§ **What you are asked to do**
Without the pictures, give the records again exactly as they appear.

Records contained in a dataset
= = = = =
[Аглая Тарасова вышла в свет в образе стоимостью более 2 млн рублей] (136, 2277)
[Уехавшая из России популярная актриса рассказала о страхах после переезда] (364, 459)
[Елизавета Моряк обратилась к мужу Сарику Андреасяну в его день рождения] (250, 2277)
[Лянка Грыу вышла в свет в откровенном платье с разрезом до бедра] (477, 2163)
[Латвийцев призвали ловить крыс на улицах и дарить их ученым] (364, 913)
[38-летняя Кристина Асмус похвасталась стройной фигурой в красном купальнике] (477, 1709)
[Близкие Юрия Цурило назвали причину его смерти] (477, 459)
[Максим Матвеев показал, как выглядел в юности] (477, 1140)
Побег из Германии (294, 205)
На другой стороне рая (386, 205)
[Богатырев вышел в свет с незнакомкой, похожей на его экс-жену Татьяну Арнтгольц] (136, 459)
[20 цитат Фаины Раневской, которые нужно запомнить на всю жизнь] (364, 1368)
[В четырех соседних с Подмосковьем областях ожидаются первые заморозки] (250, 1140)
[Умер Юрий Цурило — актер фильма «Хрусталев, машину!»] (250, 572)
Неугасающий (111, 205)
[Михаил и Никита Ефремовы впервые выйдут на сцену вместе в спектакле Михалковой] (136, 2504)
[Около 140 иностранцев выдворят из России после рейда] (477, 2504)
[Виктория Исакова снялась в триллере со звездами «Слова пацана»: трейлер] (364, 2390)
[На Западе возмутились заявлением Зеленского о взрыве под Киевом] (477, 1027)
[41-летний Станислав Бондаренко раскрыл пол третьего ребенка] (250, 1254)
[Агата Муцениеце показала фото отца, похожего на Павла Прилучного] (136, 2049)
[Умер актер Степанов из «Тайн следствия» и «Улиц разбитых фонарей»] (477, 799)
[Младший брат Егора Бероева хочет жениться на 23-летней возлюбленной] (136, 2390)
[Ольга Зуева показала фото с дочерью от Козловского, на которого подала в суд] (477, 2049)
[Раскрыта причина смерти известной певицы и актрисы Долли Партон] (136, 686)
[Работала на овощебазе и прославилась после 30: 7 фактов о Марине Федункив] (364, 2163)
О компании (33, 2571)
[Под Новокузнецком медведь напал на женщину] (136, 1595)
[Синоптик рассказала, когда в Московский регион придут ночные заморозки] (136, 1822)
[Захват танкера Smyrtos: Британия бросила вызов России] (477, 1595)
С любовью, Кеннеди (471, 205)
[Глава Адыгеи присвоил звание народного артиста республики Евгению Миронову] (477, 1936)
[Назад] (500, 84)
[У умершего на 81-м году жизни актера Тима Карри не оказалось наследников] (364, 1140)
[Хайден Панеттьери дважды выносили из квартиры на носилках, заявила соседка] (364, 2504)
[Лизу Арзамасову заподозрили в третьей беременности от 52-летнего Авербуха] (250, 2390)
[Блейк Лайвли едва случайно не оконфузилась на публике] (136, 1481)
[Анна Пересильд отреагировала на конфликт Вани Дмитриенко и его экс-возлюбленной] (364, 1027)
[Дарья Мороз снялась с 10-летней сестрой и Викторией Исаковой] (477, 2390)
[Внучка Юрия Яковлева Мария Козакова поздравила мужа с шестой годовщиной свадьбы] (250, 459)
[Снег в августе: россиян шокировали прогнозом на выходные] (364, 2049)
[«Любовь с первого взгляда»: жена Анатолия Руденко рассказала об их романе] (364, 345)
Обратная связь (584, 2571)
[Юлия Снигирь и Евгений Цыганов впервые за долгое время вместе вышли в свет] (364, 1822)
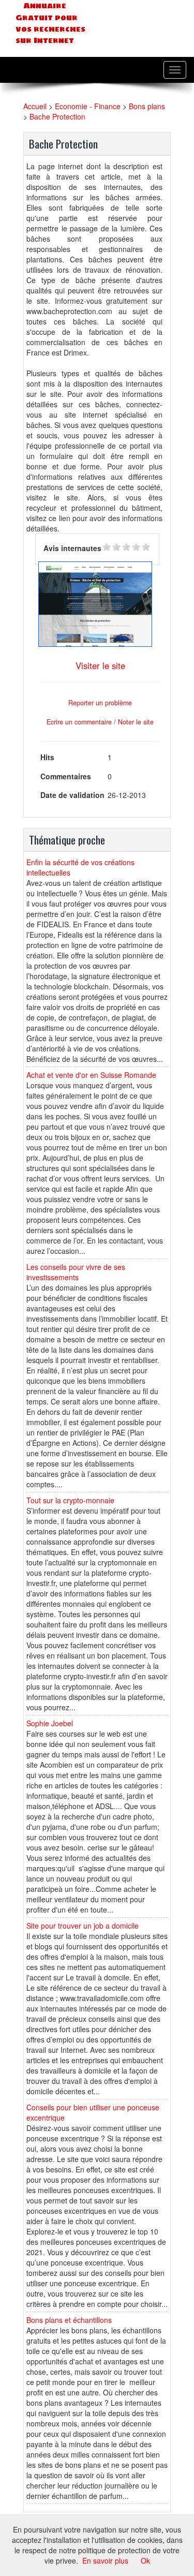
= = = = =
§ **Your response**
[Аглая Тарасова вышла в свет в образе стоимостью более 2 млн рублей] (136, 2277)
[Уехавшая из России популярная актриса рассказала о страхах после переезда] (364, 459)
[Елизавета Моряк обратилась к мужу Сарику Андреасяну в его день рождения] (250, 2277)
[Лянка Грыу вышла в свет в откровенном платье с разрезом до бедра] (477, 2163)
[Латвийцев призвали ловить крыс на улицах и дарить их ученым] (364, 913)
[38-летняя Кристина Асмус похвасталась стройной фигурой в красном купальнике] (477, 1709)
[Близкие Юрия Цурило назвали причину его смерти] (477, 459)
[Максим Матвеев показал, как выглядел в юности] (477, 1140)
Побег из Германии (294, 205)
На другой стороне рая (386, 205)
[Богатырев вышел в свет с незнакомкой, похожей на его экс-жену Татьяну Арнтгольц] (136, 459)
[20 цитат Фаины Раневской, которые нужно запомнить на всю жизнь] (364, 1368)
[В четырех соседних с Подмосковьем областях ожидаются первые заморозки] (250, 1140)
[Умер Юрий Цурило — актер фильма «Хрусталев, машину!»] (250, 572)
Неугасающий (111, 205)
[Михаил и Никита Ефремовы впервые выйдут на сцену вместе в спектакле Михалковой] (136, 2504)
[Около 140 иностранцев выдворят из России после рейда] (477, 2504)
[Виктория Исакова снялась в триллере со звездами «Слова пацана»: трейлер] (364, 2390)
[На Западе возмутились заявлением Зеленского о взрыве под Киевом] (477, 1027)
[41-летний Станислав Бондаренко раскрыл пол третьего ребенка] (250, 1254)
[Агата Муцениеце показала фото отца, похожего на Павла Прилучного] (136, 2049)
[Умер актер Степанов из «Тайн следствия» и «Улиц разбитых фонарей»] (477, 799)
[Младший брат Егора Бероева хочет жениться на 23-летней возлюбленной] (136, 2390)
[Ольга Зуева показала фото с дочерью от Козловского, на которого подала в суд] (477, 2049)
[Раскрыта причина смерти известной певицы и актрисы Долли Партон] (136, 686)
[Работала на овощебазе и прославилась после 30: 7 фактов о Марине Федункив] (364, 2163)
О компании (33, 2571)
[Под Новокузнецком медведь напал на женщину] (136, 1595)
[Синоптик рассказала, когда в Московский регион придут ночные заморозки] (136, 1822)
[Захват танкера Smyrtos: Британия бросила вызов России] (477, 1595)
С любовью, Кеннеди (471, 205)
[Глава Адыгеи присвоил звание народного артиста республики Евгению Миронову] (477, 1936)
[Назад] (500, 84)
[У умершего на 81-м году жизни актера Тима Карри не оказалось наследников] (364, 1140)
[Хайден Панеттьери дважды выносили из квартиры на носилках, заявила соседка] (364, 2504)
[Лизу Арзамасову заподозрили в третьей беременности от 52-летнего Авербуха] (250, 2390)
[Блейк Лайвли едва случайно не оконфузилась на публике] (136, 1481)
[Анна Пересильд отреагировала на конфликт Вани Дмитриенко и его экс-возлюбленной] (364, 1027)
[Дарья Мороз снялась с 10-летней сестрой и Викторией Исаковой] (477, 2390)
[Внучка Юрия Яковлева Мария Козакова поздравила мужа с шестой годовщиной свадьбы] (250, 459)
[Снег в августе: россиян шокировали прогнозом на выходные] (364, 2049)
[«Любовь с первого взгляда»: жена Анатолия Руденко рассказала об их романе] (364, 345)
Обратная связь (584, 2571)
[Юлия Снигирь и Евгений Цыганов впервые за долгое время вместе вышли в свет] (364, 1822)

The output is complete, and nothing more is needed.